In my last post, I brought up the term “living history” and sought to explore the dual meaning behind “living history” and living “history”. I discussed my personal experiences in reenacting, as in living “history”. In this post, I will be exploring what “living history” is and analyze its importance in terms of historic interpretation.
To find a concrete definition of living history would be hard. Like the term reenactment, the term “living history” possesses many connotations and surely denotations as well. Some equate living history with reenactments while others align living history to historically preserved sites. And to some, living history might simply mean museums.

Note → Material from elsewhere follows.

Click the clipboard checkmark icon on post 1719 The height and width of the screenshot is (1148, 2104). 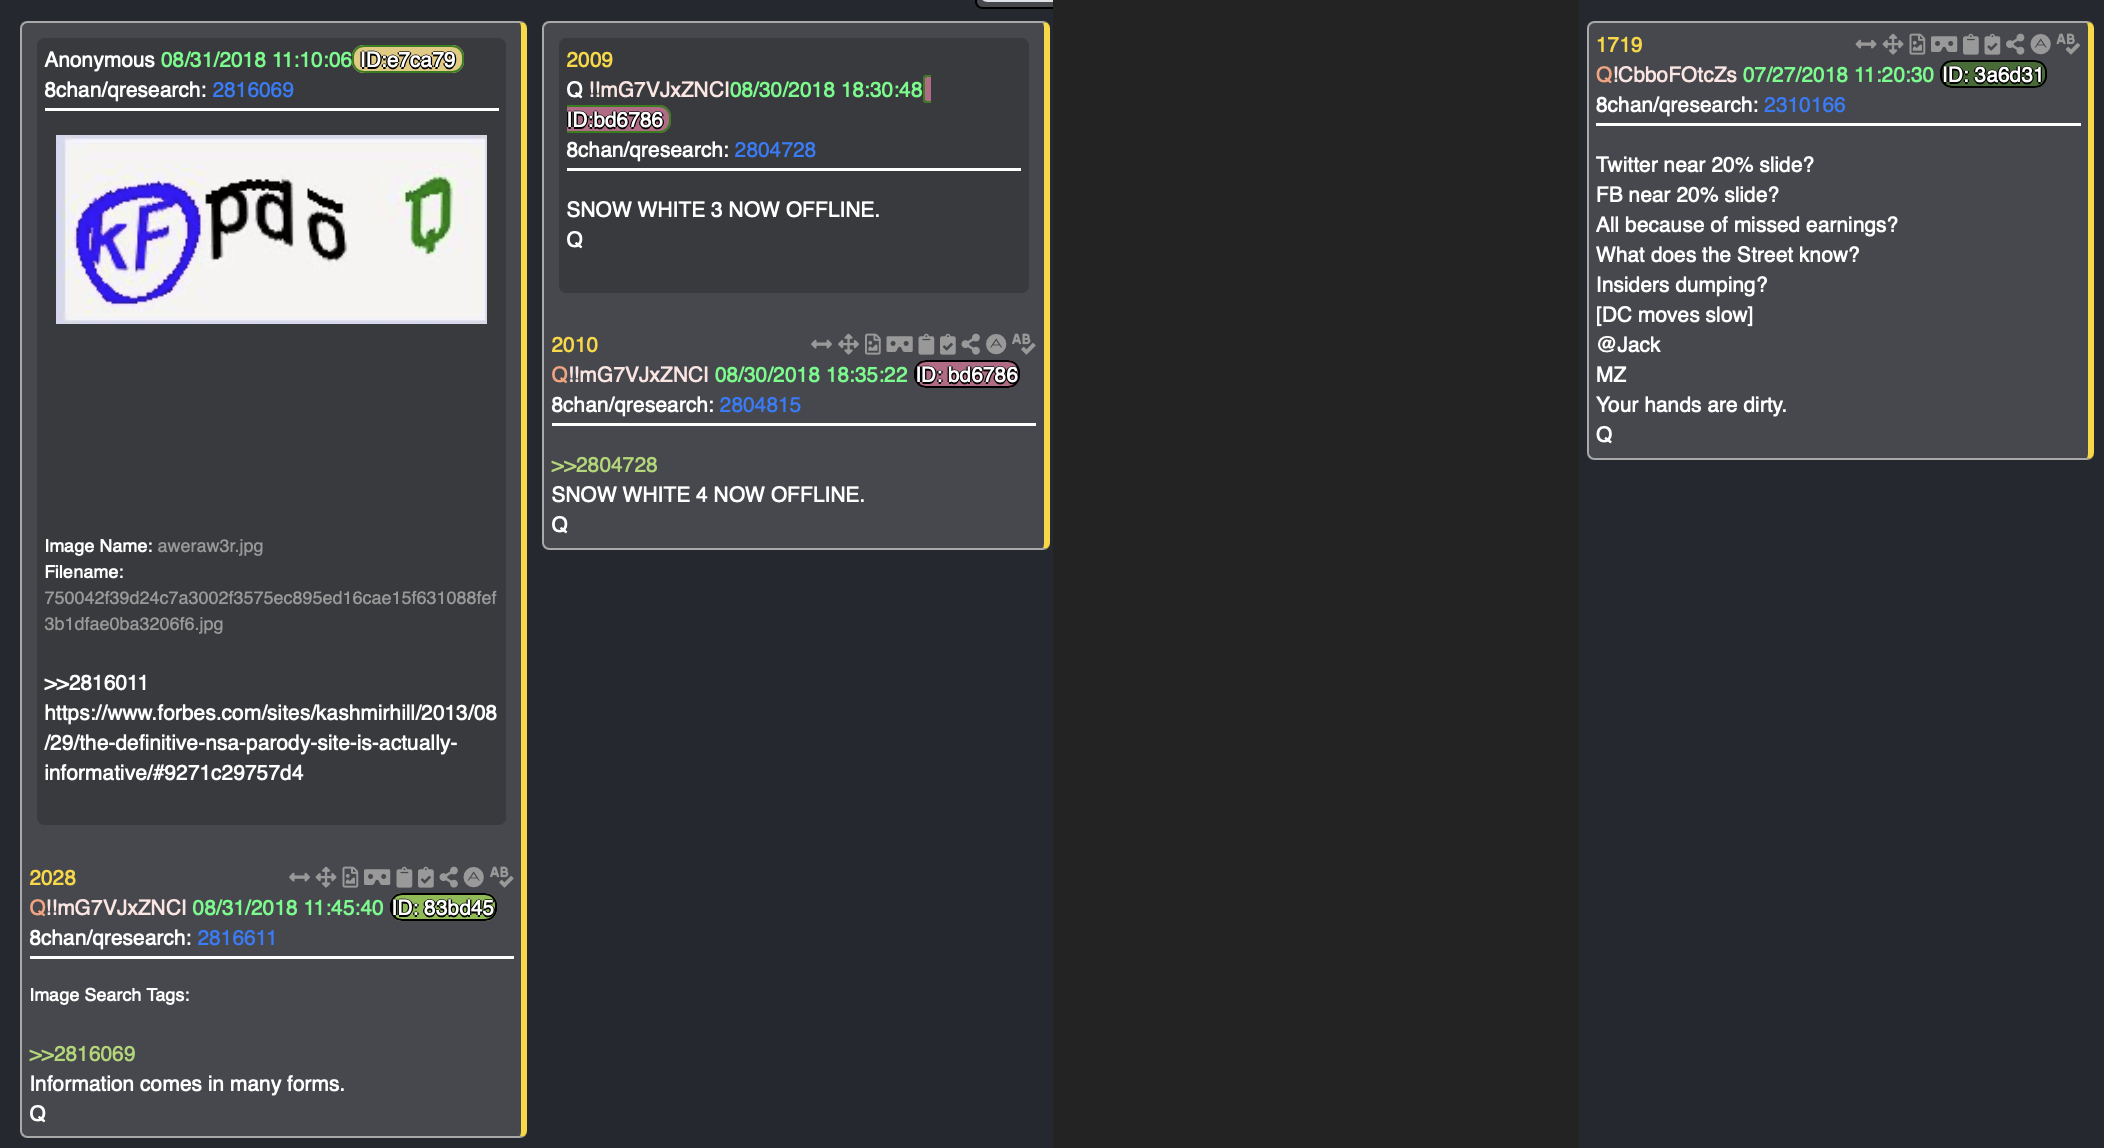[1992, 45]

Given that I live in southeastern Wisconsin, I’m most familiar with such institutions in Wisconsin such as the Milwaukee Public Museum, Old World Wisconsin, the Old Wade House, the Trimborn Farm as part of the Milwaukee County Historical Society, and other local parks and museums. But it would not be difficult to translate my experiences in Wisconsin to a more national scale in terms of living history.

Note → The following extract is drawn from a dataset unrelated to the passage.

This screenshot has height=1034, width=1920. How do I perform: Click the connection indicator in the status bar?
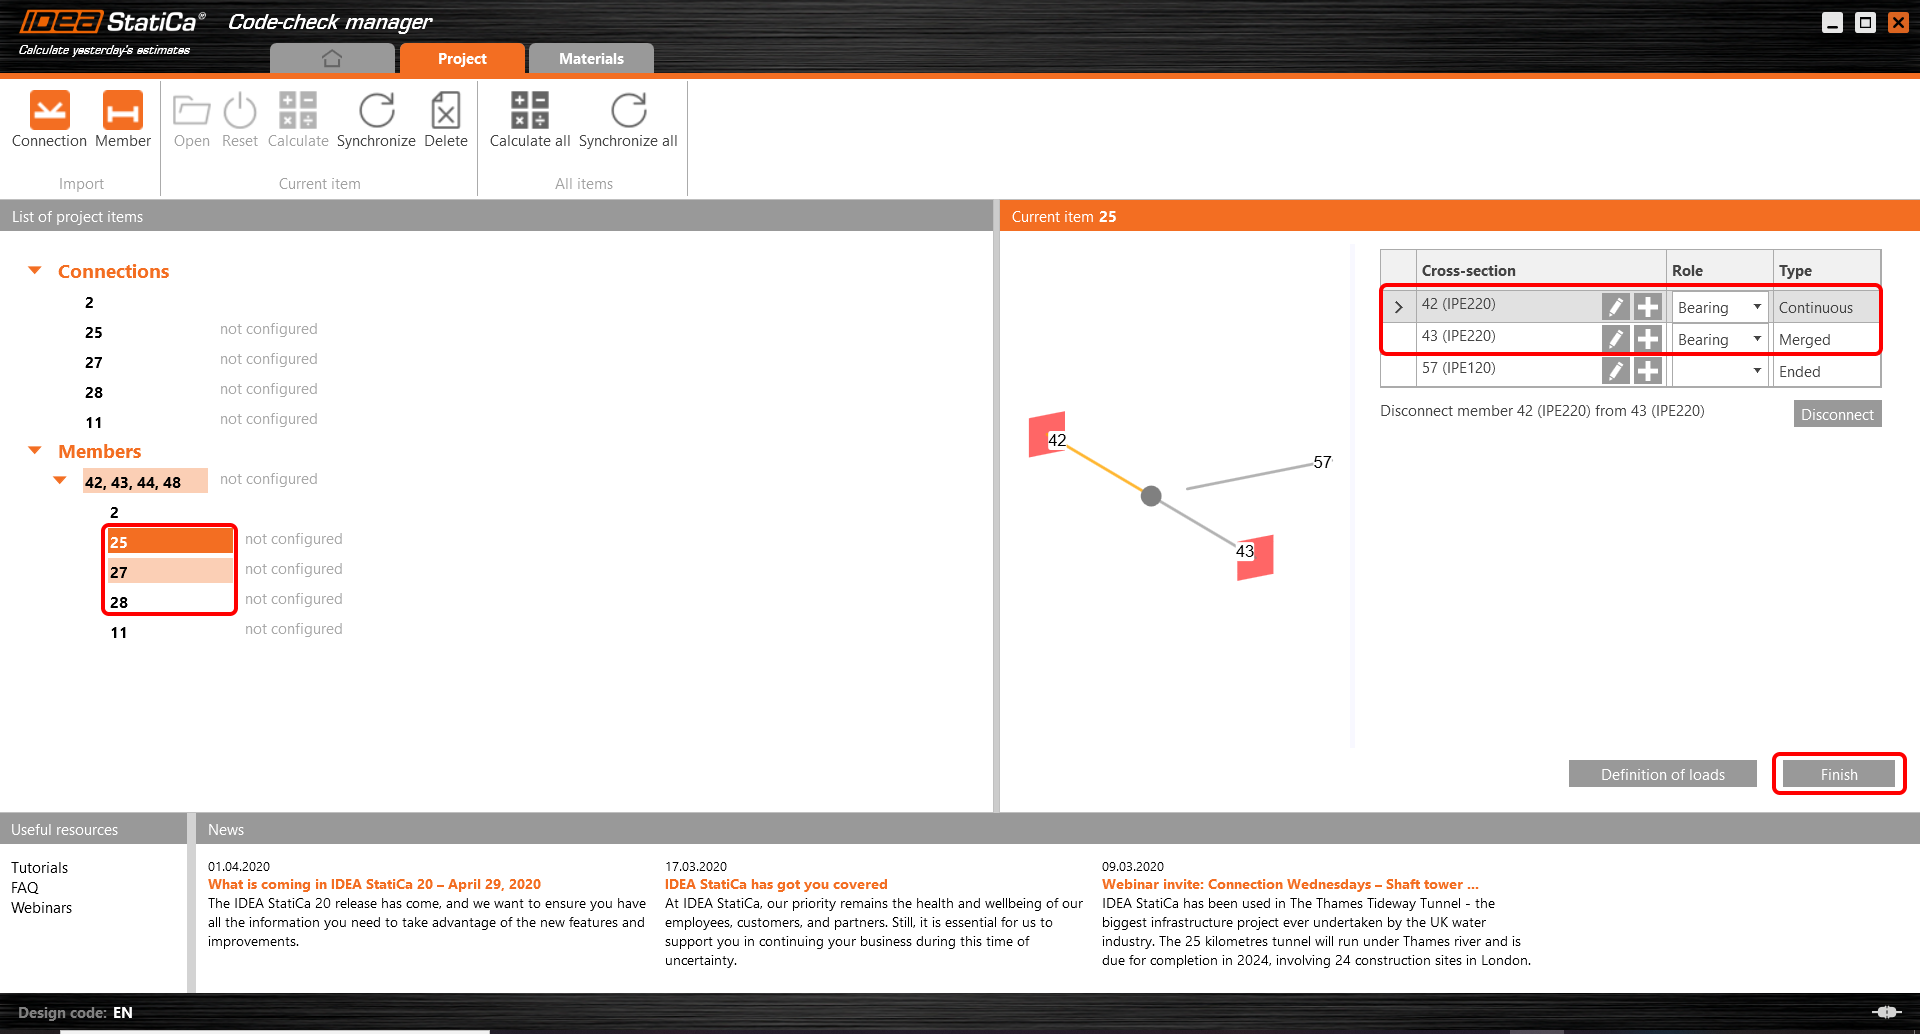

From viewing blog posts to engaging in conversations with fellow reenactors, it is interesting to learn the differences between “good” and “bad” reenacting. I’ve encountered some people who very much delve into their personas through countless hours of research, attempting to piece together first-person snippets of the past to create the most believable stories. But then, without a generalization of reenactors as a whole, we see some others who clearly only desire to be a reenactor simply to wear the clothes and act like someone from the past just because of the “coolness” factor.
Indeed, some consider Renaissance fairs as one of the lowest forms of historical reenacting. As an instance of “living history”, it would be easy to condemn Renaissance fairs as a true testament of “accurate” history. I mean, one did not see fairies fluttering around amidst verdant trees or dragons sending searing flames against a knight’s shield emblazoned with a golden lion, now did we? Conversely, however, most Renaissance fairs seek to celebrate the emotions, atmosphere, and nostalgia the term Renaissance invokes rather than actual historical accuracy. Furthermore, it seems most Renaissance fairs seek to make a profit; no reenactment event I’ve ever been to ever charged an admission fee to the public though people can still browse shops.
Genuinely good historical reenacting to historic interpretation has a large amount of significance. Most people are exposed to history in their high school history which often forces students to memorize dates and people rather than focusing on the larger picture, the proverbial looking at the trees rather than the whole forest. Also, some teachers fail to incorporate critical thinking into history classes even though history as a liberal arts discipline requires and stimulates higher-end thinking.
In any case, reenactments help expose the public to living historical instances. This allows them to experience history in a vibrant, engaging atmosphere, often with hands-on activities. Places like Old World Wisconsin gain prominence because they allow constant interaction with artifacts, people, stories, and first-hand experiences to reinforce the exciting aspects of history. And in my short reign of terror as a reenactor, I’ve learned to appreciate and aspire to be one of those “good” reenactors. In this way can I enhance my skills as a historian as well as prepare myself for what I should do and not do should I enter the museum field.
I shall end this here before I begin to discuss the limitations and issues of historic interpreters and institutions. That could encompass another entire post, but I’d rather keep my readers than bore them to death with politics behind non-profit organizations. Quite possibly another time!
In conclusion, reenacting is much more than just “dressing up in fancy clothes and camping”. Authentic reenactors bring history to life in a way that history classes and textbooks cannot. As a history student with a fair amount of experience in the museum field, I’ve learned to appreciate the importance of historic interpretation. By allowing myself to enter the field of “living history” (as defined by reenacting), I’m both able to live “history” and indulge my inherent geekiness as well as be able to educate others as to why history matters and still lives on and should not be shelved away into the dusty annals of time. I fervently that what little I can expose people to might just change their views on history, and I know for a fact that that is a goal that many reenactors also share.